Thursday, March 25, 2010
S.C. Leaves Standing Ruling on City and Contingency Fee Counsel
Justices Decline to Review Challenge to Anaheim’s Use of Firms in Tax Assessment Proceedings
By STEVEN M. ELLIS, Staff Writer
The California Supreme Court yesterday left standing a Court of Appeal ruling allowing outside counsel to assist government lawyers in ordinary civil litigation on a contingency fee basis.
The justices, at their weekly conference in San Francisco, denied review of a Jan. 5 ruling by Div. Three of the Fourth District Court of Appeal. The panel held that a Supreme Court decision barring a contingency fee lawyer from trying public nuisance actions as a city attorney did not bar assistance in tax assessment proceedings.
Priceline.com and other online travel booking companies had sought to compel the City of Anaheim to litigate tax assessment proceedings without outside counsel retained under contingency fee agreements after the city in 2007 told the companies they were liable for failing to collect and remit local hotel taxes.
Beverly Hills Firm
The city did so through Beverly Hills firm Kiesel, Boucher & Larson, and the companies—upon learning that the firm and others represented the city on a contingency basis—objected that the fee arrangements violated a government lawyer’s duty of neutrality, as set forth in People ex rel. Clancy v. Superior Court (1985) 39 Cal.3d 740.
Under the agreements, the firms were retained as special counsel under the direction of Anaheim’s city attorney, and were to receive 30 percent of funds recovered “by settlement, arbitration award, Court judgment or otherwise.”
Orange Superior Court Judge Ronald L. Bauer, however, denied the companies’ request, and the Fourth District affirmed in an opinion by Justice Raymond J. Ikola, who said that a tax assessment proceeding was a civil administrative action that did not require “the delicate weighing of values” described in Clancy.
“Clancy grants that ‘there are cases in which a government may hire an attorney on a contingent fee to try a civil case.’…But Clancy bars contingency fee lawyers from being the government’s representative in a vaguely defined ‘class of civil actions’…that require ‘a balancing of interests’ and ‘a delicate weighing of values’….
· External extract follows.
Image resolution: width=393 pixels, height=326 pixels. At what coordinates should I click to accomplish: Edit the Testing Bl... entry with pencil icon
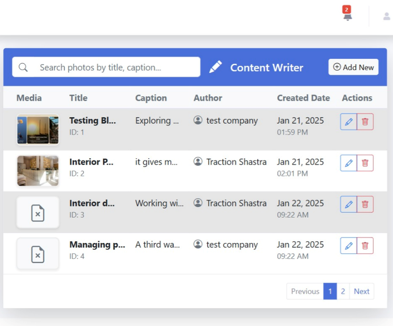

“The only California appellate case applying this restriction is Clancy itself, which barred a contingency fee lawyer from trying public nuisance actions as the city attorney. Clancy does not bar contingency fee lawyers from assisting government lawyers as co-counsel in ordinary civil litigation.”
Ikola was joined in his ruling by Justices William F. Rylaarsdam and Richard D. Fybel.
The case is Priceline.com Incorporated v. City of Anaheim, S179074.
In other conference action, the justices:
•Declined a request to review an unpublished decision by the Fourth District’s Div. Two reversing the conviction of a former Mt. San Jacinto Community College student whose comment about killing children on a news website prompted the school to lock down its preschool facilities.
The panel said that I Am the Beast Sssotlohiefmjn—who legally changed his name from Edmond Frank MacGillivray Jr. in 1988—could not be convicted for misdemeanor annoyance by means of an electronic communications device because Penal Code Sec. 653m(a) requires the communication be directed to a particular person.
Sssotlohiefmjn’s new surname stands for “Six six six of the Lord of Hosts in Edmond Frank MacGillivray Jr. now,” and he testified that he suffers from bipolar schizoaffective disease.
•Denied Los Angeles attorney Barry Orlyn’s petition for review of a 2008 State Bar Court recommendation that he be actually suspended for at least two years for unilaterally applying money recovered on a judgment he secured for a client to pay himself for the client’s overdue bills.
Writing for the State Bar Court, Judge Donald F. Miles observed that, “[w]hen dealing with a client, ‘self-help’ by an attorney is not synonymous with ‘help yourself.’ ” However, he rejected the State Bar’s calls for Orlyn to be disbarred.